## Data shown:
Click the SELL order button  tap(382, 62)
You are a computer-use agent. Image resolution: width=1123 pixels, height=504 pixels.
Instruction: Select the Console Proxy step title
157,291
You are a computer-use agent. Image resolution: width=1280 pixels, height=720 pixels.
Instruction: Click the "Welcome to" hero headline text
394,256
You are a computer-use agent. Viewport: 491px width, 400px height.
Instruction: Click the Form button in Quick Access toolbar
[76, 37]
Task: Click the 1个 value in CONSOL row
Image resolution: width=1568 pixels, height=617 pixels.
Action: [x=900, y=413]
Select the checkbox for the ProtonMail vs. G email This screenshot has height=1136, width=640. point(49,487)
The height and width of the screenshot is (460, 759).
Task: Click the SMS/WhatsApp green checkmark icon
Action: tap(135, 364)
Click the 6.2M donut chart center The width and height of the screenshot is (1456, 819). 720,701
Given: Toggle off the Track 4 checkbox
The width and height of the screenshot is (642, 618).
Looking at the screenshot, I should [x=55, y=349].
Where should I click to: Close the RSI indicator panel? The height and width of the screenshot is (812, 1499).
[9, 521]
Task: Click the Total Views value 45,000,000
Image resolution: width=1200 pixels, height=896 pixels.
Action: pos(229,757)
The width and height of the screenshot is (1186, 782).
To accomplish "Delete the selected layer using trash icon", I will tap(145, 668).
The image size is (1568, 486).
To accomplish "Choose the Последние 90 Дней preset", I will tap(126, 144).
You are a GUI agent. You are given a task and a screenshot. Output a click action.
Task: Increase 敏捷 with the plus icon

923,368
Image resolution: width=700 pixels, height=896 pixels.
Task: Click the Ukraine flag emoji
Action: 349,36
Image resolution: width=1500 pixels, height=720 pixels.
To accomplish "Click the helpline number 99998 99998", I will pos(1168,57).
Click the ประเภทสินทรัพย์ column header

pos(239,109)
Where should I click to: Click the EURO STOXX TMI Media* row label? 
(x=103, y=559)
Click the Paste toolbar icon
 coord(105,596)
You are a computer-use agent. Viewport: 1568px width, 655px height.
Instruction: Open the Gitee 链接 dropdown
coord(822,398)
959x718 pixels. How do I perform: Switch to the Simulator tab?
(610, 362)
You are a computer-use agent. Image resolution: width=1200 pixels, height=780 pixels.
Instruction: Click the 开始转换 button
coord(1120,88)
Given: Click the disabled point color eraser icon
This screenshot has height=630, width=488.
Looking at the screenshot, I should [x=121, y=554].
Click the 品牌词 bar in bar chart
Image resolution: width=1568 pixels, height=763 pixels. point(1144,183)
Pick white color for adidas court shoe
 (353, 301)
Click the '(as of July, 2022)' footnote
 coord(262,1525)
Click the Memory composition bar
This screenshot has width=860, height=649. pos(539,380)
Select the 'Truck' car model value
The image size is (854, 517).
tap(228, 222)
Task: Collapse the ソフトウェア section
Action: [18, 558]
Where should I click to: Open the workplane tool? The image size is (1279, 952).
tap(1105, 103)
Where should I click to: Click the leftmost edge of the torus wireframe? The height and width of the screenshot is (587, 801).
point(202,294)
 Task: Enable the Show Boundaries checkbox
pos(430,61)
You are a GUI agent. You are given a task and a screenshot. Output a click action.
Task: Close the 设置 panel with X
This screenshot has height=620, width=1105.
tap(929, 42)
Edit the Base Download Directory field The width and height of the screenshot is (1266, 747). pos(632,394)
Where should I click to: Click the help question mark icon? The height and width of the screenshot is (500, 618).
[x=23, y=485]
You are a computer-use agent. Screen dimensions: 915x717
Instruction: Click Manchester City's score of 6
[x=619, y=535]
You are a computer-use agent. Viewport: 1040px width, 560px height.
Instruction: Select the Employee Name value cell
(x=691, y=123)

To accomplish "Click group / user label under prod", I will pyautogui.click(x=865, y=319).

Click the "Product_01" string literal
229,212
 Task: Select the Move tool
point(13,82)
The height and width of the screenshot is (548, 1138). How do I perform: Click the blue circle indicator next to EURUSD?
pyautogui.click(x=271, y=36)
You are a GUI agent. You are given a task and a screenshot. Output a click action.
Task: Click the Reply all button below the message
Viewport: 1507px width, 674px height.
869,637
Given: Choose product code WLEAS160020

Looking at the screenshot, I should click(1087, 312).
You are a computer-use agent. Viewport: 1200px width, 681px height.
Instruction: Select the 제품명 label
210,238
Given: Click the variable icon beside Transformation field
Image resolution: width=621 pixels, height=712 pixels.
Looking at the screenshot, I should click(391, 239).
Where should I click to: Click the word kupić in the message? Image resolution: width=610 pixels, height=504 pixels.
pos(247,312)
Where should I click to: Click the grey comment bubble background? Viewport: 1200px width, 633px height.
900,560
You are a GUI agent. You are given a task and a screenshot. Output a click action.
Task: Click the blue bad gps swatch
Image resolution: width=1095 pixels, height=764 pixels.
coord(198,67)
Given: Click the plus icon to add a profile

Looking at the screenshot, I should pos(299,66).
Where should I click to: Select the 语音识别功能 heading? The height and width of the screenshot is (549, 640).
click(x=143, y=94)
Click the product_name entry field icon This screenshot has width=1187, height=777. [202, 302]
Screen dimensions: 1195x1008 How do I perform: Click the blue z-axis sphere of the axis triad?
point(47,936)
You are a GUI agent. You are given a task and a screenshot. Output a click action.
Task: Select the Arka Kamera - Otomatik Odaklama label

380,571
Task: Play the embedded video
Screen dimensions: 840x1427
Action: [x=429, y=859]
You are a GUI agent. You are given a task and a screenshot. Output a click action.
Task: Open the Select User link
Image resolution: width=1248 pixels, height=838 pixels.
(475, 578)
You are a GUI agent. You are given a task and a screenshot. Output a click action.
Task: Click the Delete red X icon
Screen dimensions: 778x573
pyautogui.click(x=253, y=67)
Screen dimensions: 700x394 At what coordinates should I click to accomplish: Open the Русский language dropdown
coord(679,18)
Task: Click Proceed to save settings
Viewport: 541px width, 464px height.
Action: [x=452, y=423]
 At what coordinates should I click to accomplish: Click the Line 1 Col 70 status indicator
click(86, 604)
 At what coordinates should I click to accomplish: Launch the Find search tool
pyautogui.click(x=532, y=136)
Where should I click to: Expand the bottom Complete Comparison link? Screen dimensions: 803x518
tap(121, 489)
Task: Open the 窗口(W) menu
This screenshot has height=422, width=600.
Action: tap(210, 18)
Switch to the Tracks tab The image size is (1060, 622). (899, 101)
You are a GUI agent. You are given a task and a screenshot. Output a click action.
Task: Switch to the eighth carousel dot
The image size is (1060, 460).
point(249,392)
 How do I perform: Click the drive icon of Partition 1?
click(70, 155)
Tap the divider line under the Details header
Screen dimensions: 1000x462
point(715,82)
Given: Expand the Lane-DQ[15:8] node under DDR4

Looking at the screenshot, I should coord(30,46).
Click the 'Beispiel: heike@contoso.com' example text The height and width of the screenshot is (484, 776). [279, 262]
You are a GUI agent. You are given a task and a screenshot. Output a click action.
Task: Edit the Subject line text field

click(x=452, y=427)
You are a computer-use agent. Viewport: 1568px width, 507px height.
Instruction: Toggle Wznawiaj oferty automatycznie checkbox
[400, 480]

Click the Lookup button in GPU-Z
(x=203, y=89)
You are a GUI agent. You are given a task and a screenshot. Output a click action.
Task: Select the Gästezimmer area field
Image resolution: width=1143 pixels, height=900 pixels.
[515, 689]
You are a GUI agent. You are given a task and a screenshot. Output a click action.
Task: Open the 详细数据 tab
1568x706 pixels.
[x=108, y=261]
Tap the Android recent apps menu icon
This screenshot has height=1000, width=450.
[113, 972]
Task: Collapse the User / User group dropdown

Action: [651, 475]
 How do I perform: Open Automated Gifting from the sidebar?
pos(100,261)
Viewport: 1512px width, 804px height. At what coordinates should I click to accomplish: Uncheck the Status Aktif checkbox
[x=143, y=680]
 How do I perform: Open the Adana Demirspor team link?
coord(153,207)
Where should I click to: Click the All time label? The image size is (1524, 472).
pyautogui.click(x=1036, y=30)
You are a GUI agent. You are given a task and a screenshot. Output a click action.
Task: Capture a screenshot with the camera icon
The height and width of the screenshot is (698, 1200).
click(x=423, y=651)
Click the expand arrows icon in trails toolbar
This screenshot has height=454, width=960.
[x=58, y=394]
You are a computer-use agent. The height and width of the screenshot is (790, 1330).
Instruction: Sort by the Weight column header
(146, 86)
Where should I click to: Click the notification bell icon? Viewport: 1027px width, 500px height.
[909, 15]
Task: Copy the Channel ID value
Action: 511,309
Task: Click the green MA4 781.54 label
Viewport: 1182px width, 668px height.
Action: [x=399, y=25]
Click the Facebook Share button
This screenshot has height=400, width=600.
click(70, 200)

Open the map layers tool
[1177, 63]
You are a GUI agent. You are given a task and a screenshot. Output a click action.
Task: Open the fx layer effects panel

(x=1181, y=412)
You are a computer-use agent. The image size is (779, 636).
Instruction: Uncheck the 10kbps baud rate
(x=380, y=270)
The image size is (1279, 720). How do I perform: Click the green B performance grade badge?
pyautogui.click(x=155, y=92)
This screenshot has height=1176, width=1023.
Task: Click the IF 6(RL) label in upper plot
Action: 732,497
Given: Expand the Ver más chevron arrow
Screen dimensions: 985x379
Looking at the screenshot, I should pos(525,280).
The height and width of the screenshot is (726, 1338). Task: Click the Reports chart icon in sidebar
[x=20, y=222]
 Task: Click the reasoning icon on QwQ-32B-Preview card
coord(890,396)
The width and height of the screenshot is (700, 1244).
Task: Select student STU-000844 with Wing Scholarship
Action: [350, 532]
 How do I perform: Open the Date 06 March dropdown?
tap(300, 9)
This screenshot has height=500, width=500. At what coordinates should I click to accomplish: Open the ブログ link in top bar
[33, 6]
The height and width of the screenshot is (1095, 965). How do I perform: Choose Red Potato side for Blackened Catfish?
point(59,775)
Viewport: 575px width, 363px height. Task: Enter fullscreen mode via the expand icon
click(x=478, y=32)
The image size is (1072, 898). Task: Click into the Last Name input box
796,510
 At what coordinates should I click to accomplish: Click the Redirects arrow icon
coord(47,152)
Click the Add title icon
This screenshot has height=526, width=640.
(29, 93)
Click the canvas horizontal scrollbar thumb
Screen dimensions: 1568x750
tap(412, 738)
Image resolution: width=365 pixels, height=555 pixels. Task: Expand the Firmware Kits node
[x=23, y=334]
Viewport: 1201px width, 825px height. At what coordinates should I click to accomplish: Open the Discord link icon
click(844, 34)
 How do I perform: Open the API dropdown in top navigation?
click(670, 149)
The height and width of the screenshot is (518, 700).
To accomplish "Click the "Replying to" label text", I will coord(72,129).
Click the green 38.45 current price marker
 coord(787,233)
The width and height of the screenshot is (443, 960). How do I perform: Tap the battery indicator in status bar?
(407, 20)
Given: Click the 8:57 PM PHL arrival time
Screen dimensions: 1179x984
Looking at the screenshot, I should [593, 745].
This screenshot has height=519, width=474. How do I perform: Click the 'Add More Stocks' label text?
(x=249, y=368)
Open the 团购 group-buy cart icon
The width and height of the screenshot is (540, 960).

## Task statement:
All lines from the first line of the listing above through the line containing "You are a computer-use agent. Viewport: 491px" are to be retyped exactly. Leave out any other line.

## Exercise solution:
Click the SELL order button  tap(382, 62)
You are a computer-use agent. Image resolution: width=1123 pixels, height=504 pixels.
Instruction: Select the Console Proxy step title
157,291
You are a computer-use agent. Image resolution: width=1280 pixels, height=720 pixels.
Instruction: Click the "Welcome to" hero headline text
394,256
You are a computer-use agent. Viewport: 491px width, 400px height.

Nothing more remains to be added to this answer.